I was hoping for a sunny blue sky for this photo's background, but we've had cloudy, rainy skies for a week or more. 


It is a tall tree with glossy green leaves.  It has probably grown a little since last month, but not enough to tell the difference.  I didn't know what I could post about this month until I remembered a tip from another Tree Follower (or was it you, Lucy?):  Look around to see what is growing under or near the tree.  So I looked underneath the tree and found ...........


Moss!  A pretty green carpet thriving in the shade the tree provides.  (I think that orange dot is a tiny mushroom).  I had to really hunker down and set the camera on the ground to get this photo, but I think it well worth the trouble.  I don't get up and down as well as I used to!

Have a wonderful day!

To learn more about Tree Following, visit Lucy at Loose and Leafy:  Click Here!


NOTE: Please do not use my photos without my permission.


Friday, July 3, 2015

Night-Blooming Cactus, July 3, 2015

Night-Blooming Cactus, Prentiss county, Mississippi, USA, June 28, 2015

The huge flowers open for one night only and are pollinated by night-flying insects.  They begin to close at the first hint of daylight.

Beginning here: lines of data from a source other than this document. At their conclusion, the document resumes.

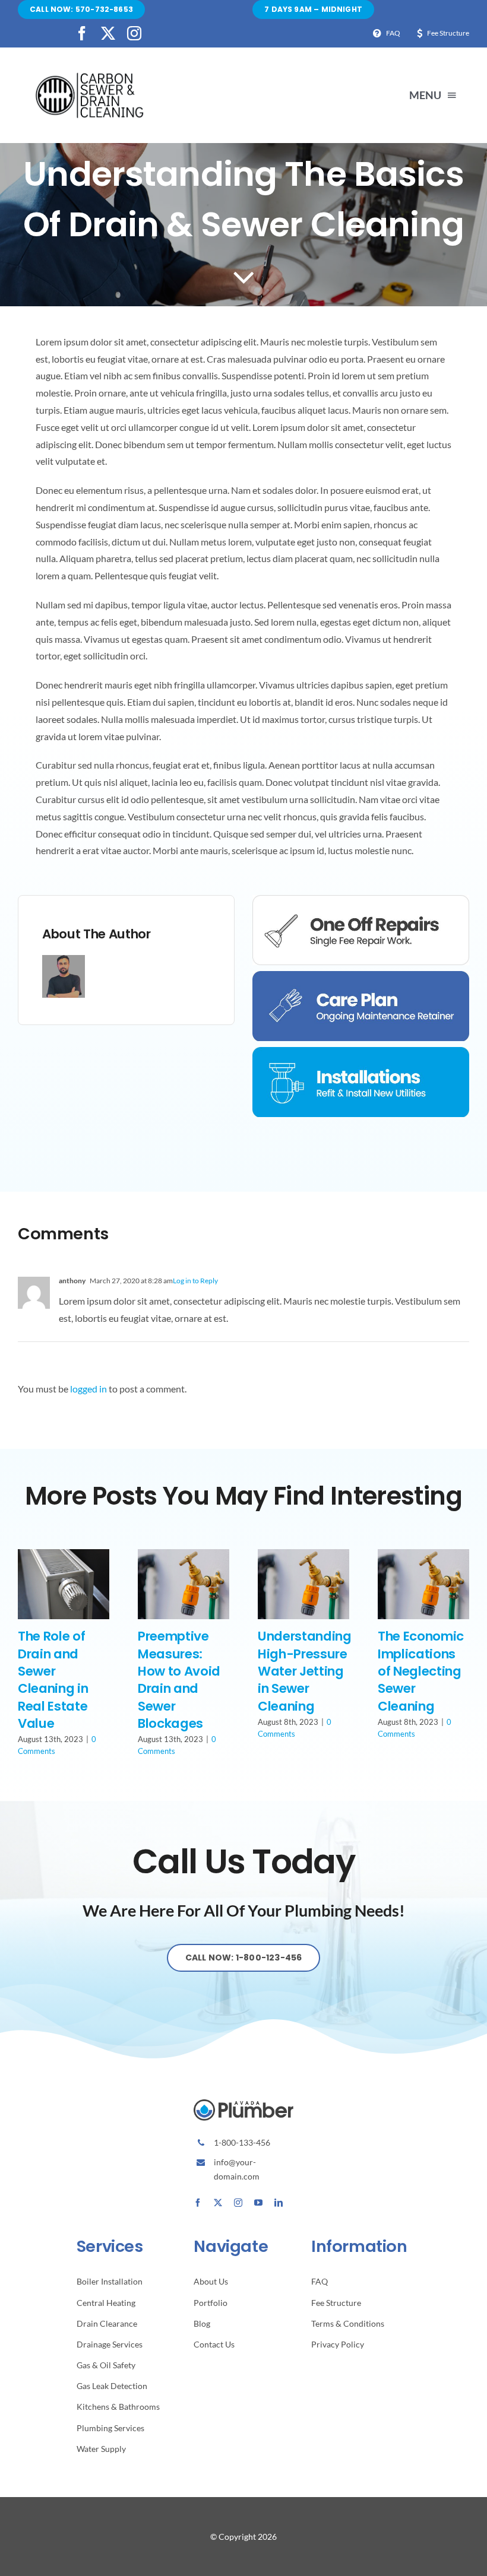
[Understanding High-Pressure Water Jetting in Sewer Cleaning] (303, 1554)
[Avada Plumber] (89, 75)
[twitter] (108, 33)
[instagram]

Here is US zone 7, Night-Blooming Cacti can live outdoors in the Summer, but must be moved indoors for the Winter.


Sometimes, if the weather is exactly right, they will bloom again in early October. 


July 4th
Veterans Park, Tupelo, Mississippi, USA
 The Prisoner of War / Missing in Action flag is inscribed 'You are not forgotten.'

Happy Independence Day, America!

For more flower photos, visit Floral Friday Fotos:  Click Here!

And for a variety of interesting photos, visit Photo Friday:  Click Here!

NOTE: Please do not use my photos without my permission.


Wednesday, July 1, 2015

Red-Headed Woodpeckers, July 1, 2015

Wild Bird Wednesday, ABC Wednesday, and Wednesday Waters

Wild Bird Wednesday
Red-Headed Woodpecker, Booneville, Mississippi, USA, June 28, 2015
Red-Headed Woodpeckers, Melanerpes erythrocephalus, have a breeding range all across the eastern half of the United States and southeastern Canada. They can be found at any time of the year in the southeastern US except for tropical Florida.  Males and females have the same coloring; juveniles have a brown head instead of red.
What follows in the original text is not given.